James threw a friendly arm around my shoulders. "We love each other," he said to Lily, "can you tell?"

She continued to giggle. James, as brash as he was at times, could be quite charming if he willed. I think Lily was quite taken in by him from that moment onward, as James took her under his proverbial wing. They did become quite fond of one another throughout the years. Lily was like Remus, calm and even-headed. She tempered James' wildness while he brought her to life with his antics, adding a spark to her eyes and a spring to her steps.

In the ploy of introducing the idea of magic, James and I manipulated one another, come what may. We mooched off of each other for cues, ideas, and ploys. We would lay blame and cast excuses, using each other to what had to be done, willingly pooling together our resources to succeed.

This was a foreshadow of what we would do together in our years after graduating Hogwarts. He would become an Auror, and I a Death Eater. Ah, but we were a formable force! My cunning and his strength combined with our mutual drives and ambitions, and we knew success as the others never did.

As James spoke with Lily, he played up on my grumpiness. This was where we would introduce the concept of magic. The more James spoke, the more he gestured with his hands. When he suddenly stopped gesturing, that was Pandora's cue to watch closely as we mentioned the M word. Now, from this time on, our roles would interchange. If the child we spoke to was taken in with James, he would turn to the child and say quite solemnly, "And can you believe this boring git here doesn't believe in magic?"

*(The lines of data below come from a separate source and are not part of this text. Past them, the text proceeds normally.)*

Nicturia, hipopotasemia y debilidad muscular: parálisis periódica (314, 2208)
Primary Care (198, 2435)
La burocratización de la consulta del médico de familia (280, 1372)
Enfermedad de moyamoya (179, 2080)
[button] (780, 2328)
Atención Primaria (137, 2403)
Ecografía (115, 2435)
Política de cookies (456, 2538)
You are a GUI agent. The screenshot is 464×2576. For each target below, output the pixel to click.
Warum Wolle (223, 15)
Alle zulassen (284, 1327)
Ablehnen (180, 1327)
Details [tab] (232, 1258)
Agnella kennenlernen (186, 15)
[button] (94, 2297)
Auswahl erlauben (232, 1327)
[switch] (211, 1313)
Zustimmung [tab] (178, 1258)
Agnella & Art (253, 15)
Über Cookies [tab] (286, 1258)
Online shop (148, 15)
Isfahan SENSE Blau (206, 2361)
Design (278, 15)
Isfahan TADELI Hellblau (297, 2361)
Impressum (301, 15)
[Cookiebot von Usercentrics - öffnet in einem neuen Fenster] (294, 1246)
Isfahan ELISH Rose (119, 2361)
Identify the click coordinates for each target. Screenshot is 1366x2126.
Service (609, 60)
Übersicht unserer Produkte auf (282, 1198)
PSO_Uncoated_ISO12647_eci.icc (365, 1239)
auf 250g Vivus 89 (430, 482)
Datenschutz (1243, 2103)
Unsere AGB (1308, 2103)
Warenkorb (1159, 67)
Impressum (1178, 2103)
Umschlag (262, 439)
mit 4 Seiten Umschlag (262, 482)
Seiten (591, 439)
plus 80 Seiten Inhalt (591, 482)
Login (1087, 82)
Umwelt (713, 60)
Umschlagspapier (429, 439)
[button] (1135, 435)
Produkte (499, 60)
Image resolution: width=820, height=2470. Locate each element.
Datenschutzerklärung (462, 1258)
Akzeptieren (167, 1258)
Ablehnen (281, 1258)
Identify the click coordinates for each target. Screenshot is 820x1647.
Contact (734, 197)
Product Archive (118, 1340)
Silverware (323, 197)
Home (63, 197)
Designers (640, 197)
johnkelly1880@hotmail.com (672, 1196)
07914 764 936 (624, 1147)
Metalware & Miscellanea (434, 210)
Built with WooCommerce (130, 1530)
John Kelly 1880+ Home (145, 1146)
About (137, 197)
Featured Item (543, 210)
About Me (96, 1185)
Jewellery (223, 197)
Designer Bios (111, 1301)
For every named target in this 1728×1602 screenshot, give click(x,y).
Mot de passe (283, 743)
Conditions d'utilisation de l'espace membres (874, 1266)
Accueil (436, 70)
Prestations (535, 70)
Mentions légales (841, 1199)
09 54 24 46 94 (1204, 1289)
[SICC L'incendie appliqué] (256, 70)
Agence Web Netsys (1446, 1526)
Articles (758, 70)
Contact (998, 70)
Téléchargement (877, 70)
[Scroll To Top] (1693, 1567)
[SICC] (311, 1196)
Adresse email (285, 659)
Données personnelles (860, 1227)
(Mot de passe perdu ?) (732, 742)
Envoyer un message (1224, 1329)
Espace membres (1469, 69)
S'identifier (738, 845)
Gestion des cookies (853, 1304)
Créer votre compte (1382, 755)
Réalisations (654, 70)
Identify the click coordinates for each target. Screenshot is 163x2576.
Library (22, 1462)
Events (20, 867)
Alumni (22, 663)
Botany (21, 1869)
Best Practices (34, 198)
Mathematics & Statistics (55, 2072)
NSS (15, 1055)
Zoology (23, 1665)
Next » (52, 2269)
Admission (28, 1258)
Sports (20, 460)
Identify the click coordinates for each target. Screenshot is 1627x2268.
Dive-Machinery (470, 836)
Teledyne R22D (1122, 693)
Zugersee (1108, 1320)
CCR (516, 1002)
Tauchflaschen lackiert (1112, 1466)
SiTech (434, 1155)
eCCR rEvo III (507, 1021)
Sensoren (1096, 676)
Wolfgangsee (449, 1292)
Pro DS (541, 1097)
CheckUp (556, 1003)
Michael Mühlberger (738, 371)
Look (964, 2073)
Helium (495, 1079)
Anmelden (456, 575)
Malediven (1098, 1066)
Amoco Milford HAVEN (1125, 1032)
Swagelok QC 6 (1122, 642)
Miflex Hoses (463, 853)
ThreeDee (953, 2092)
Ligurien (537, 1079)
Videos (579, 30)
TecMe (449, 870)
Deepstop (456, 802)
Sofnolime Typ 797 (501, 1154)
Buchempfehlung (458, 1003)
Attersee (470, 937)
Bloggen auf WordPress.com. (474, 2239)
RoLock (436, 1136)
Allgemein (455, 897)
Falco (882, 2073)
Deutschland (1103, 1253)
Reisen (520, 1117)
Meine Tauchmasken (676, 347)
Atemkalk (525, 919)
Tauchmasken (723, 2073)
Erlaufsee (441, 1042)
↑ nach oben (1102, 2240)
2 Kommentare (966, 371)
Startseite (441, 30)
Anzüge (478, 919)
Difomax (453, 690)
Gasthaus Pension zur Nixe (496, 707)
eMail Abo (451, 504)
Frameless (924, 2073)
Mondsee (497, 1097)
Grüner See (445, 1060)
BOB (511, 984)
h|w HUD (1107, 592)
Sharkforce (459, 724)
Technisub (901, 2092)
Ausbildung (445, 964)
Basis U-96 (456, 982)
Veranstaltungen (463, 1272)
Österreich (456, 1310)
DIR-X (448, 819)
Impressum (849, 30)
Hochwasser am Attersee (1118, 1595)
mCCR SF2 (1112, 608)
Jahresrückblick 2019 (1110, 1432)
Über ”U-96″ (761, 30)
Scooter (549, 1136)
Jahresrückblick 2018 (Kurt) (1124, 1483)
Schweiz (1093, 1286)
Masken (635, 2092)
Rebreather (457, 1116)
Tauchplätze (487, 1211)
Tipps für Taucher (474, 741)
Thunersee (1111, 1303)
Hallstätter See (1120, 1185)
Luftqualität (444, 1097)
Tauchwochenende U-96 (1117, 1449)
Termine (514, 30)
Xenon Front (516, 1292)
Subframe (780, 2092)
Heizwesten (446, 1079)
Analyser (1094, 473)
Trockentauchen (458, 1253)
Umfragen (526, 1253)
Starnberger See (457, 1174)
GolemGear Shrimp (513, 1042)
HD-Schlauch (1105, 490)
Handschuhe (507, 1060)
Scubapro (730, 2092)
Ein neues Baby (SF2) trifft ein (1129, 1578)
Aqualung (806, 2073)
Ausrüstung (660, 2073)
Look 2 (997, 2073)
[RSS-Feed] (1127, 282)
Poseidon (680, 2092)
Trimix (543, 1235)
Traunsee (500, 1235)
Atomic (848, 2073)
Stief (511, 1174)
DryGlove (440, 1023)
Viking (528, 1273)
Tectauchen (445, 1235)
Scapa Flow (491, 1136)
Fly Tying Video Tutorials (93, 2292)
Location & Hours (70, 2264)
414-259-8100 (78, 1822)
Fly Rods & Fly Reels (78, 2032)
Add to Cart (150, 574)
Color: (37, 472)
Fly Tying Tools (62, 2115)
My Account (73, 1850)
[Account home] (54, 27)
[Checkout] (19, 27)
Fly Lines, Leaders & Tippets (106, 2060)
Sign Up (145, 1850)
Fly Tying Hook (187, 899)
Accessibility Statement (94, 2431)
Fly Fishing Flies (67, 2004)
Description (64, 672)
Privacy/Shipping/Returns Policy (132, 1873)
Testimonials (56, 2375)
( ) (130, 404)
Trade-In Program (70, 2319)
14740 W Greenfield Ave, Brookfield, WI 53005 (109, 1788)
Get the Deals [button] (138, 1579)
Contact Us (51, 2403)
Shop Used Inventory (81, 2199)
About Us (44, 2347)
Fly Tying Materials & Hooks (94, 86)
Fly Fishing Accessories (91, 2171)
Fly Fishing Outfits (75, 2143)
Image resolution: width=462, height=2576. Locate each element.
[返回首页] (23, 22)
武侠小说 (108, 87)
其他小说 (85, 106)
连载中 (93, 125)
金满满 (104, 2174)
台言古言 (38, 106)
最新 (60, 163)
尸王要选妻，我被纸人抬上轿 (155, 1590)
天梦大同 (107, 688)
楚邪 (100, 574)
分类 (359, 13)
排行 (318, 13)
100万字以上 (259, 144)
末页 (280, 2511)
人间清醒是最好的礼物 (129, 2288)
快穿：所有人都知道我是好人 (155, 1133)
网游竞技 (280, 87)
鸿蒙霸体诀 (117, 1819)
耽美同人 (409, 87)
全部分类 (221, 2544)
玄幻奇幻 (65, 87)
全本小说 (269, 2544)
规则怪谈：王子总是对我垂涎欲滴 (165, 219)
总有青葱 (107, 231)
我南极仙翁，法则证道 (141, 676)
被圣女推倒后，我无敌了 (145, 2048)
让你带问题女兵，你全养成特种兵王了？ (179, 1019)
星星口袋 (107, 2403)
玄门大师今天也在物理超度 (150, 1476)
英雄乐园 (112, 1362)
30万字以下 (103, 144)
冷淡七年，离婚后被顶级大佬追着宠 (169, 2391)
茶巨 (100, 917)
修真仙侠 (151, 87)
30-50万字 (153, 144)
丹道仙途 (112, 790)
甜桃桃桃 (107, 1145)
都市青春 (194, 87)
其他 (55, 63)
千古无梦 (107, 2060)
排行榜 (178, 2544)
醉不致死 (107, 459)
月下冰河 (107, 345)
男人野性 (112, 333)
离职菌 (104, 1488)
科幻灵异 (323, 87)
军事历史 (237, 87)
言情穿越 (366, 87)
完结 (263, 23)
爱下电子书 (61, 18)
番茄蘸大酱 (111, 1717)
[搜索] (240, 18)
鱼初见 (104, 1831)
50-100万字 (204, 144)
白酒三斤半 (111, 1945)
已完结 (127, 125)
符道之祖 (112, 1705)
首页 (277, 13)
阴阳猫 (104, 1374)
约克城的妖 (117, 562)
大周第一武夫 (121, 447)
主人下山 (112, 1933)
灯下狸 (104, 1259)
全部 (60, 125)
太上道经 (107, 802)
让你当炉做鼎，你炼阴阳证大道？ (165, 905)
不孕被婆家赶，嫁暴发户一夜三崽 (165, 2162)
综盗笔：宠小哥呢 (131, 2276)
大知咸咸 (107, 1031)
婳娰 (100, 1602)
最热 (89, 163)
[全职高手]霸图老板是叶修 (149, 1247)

From there we led the child in a roundabout way, trying to see if the child accepted the idea. If he or she did or did not, that was Pandora's signal to manipulating the parents into the avenue she wished them in. James' and my roles exchanged if the child was repulsed in some way by James' behaviour. I would introduce the concept of magic by saying, "Would you believe this fool here thinks magic exists?"

Now, it was generally a given if the child would accept the concept just by the overall reaction towards James' and my question. Lily's response to James' comment was to look at me with wide, disbelieving eyes. I shrugged, and then Pandora would take it from there.

I will not explain how Pandora presented Hogwarts to the parents as well as the child's invitation to attend. Needless to say, Mr. and Mrs. Evans were not hard to convince that the school was not a hoax. Indeed, they were excited over the idea of their daughter being a witch. They thought it to be very special and were proud of Lily's ability to do magic. However, Petunia was not.

Add that woman to the list of people who should be suspended by their toes from the Whomping Willow. Place her between Lucius and Lockhart, and let the three of them at each other; it would be most amusing and they deserve no less.